Der sogenannte ISO Wert
Analog fotografieren hängt von einem Faktor ganz stark ab. Die Abkürzung ASA bedeutet „American Standard Association“ und war die Angabe der Lichtempfindlichkeit in analoger Zeit. Heutzutage wird weltweit diese Angabe als ISO-Wert bezeichnet. Der untere Standardwert bei vielen digitalen Kameras ist ISO 100 und kann beliebig verändert werden, sodass digital heute fast im Dunklen fotografiert werden kann. In der analogen Fotografie wird dieser Wert allein durch den Film bestimmt. Der unterste Wert war ISO 25 beim Kodachrome 25 Film. Der höchste Wert ist heutzutage mit dem Ilford 3200 S/W Film zu erreichen. Kameratechnisch war analog bei Nikon (F3/F100) mit 6400 ASA der Höchstwert gesetzt. Ein niedriger Zahlenwert, geringe Film-Empfindlichkeit, bedeutet, dass für eine richtige Belichtung viel Licht benötigt wird. Und umgekehrt.
Die Qual der Wahl
Es stehen pro Film entweder 24 oder 36 Aufnahmen zur Verfügung – eine exklusive und nicht ganz billige Art zu Fotografieren. Von Anfang bis Ende wird mit dem gleichen ISO Wert belichtet. Es kann nicht, wie digital möglich, von Aufnahme zu Aufnahme gewechselt werden. Daher legt der/die Fotograf*in schon im Vorfeld mit der Motivwahl den zu nutzenden Film fest. Soll ohne Blitz im Dämmerlicht oder bei Sonnenschein in der Natur fotografiert werden? Soll das Motiv Leinwand groß oder als 18x24cm Foto verwendet werden? Wird die Kunst der Diafotografie – ein komplett durchgeplantes unveränderbares Foto herzustellen – umgesetzt? Wird für einen Modekatalog, wo die Aufnahmen eine größtmögliche Schärfe und wenig Korn haben sollen oder im künstlerischen Bereich fotografiert? Damit wären wir beim zweiten Kriterium für die Herstellung des Endprodukts.
Das sogenannte Korn
Heute ist es das Rauschverhalten des Kamerasensors, früher benannte man damit die Körnigkeit des Films. Das digitale Rauschverhalten hängt von der Verarbeitung der Bildinformationen ab und wird in (Chrominanz) Farbrauschen und (Luminanz) Helligkeitsrauschen eingeteilt.

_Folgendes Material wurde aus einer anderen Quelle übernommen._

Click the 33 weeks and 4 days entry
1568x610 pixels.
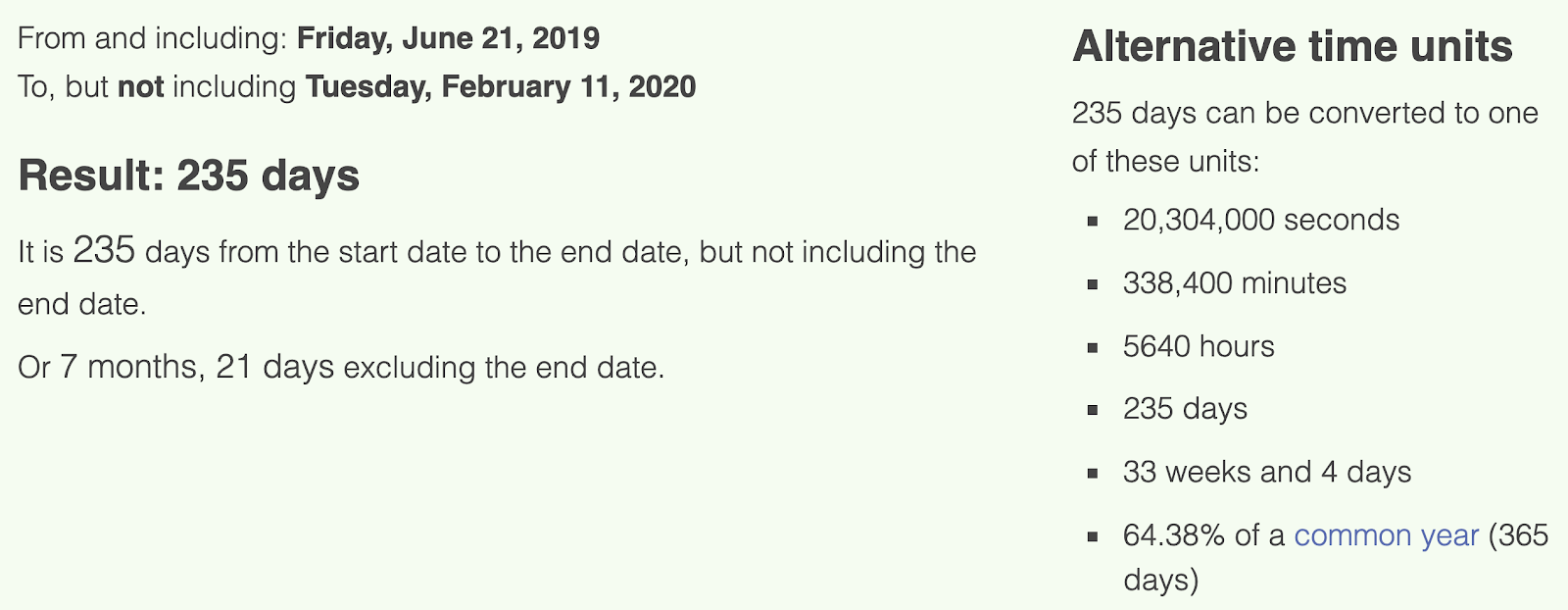click(1267, 472)
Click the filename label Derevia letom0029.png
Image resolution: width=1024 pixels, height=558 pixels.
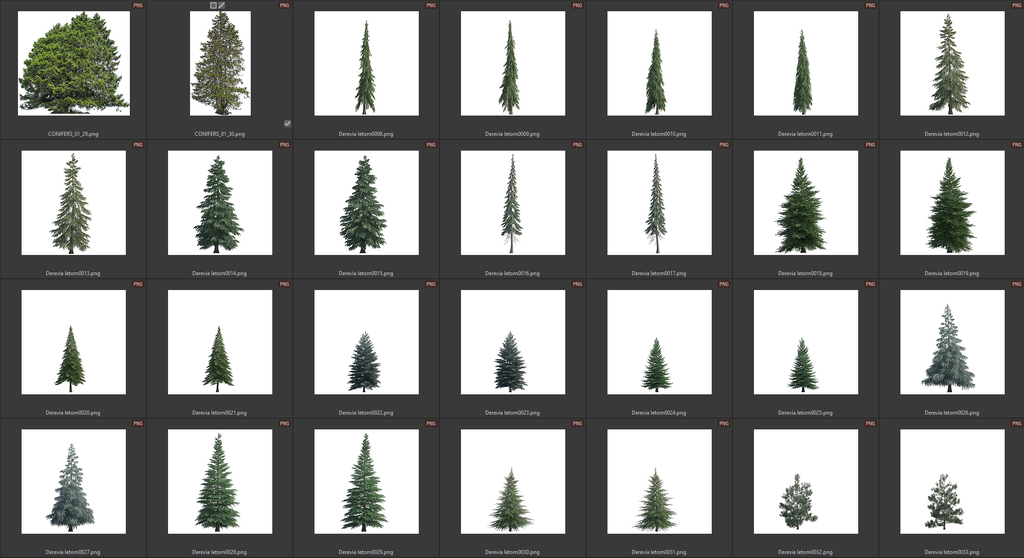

Mit gängigen RAW-Konvertern kann beides verringert werde. Außerdem spielt die Pixelgröße eine entscheidende Rolle: bei einem Kleinbild-Sensor (FX-Format) ist sie doppelt so groß wie bei einem Micro-Four-Thirds-Sensor. Jeder einzelne Pixel kann deshalb in der gleichen Zeit die doppelte Menge Licht aufnehmen. Bei einer sehr guten digitalen Kamera fängt das Rauschverhalten erst bei einem hohen Wert, bei der Nikon Df z.B. erst bei 3200 ISO, an.
Deshalb ist der Schärfegrad der Fotos sehr hoch. Umso schlechter das Rauschverhalten ist, desto deutlicher kann man die Pixel wahrnehmen und bekommt den Eindruck eines „unscharfen“ Fotos.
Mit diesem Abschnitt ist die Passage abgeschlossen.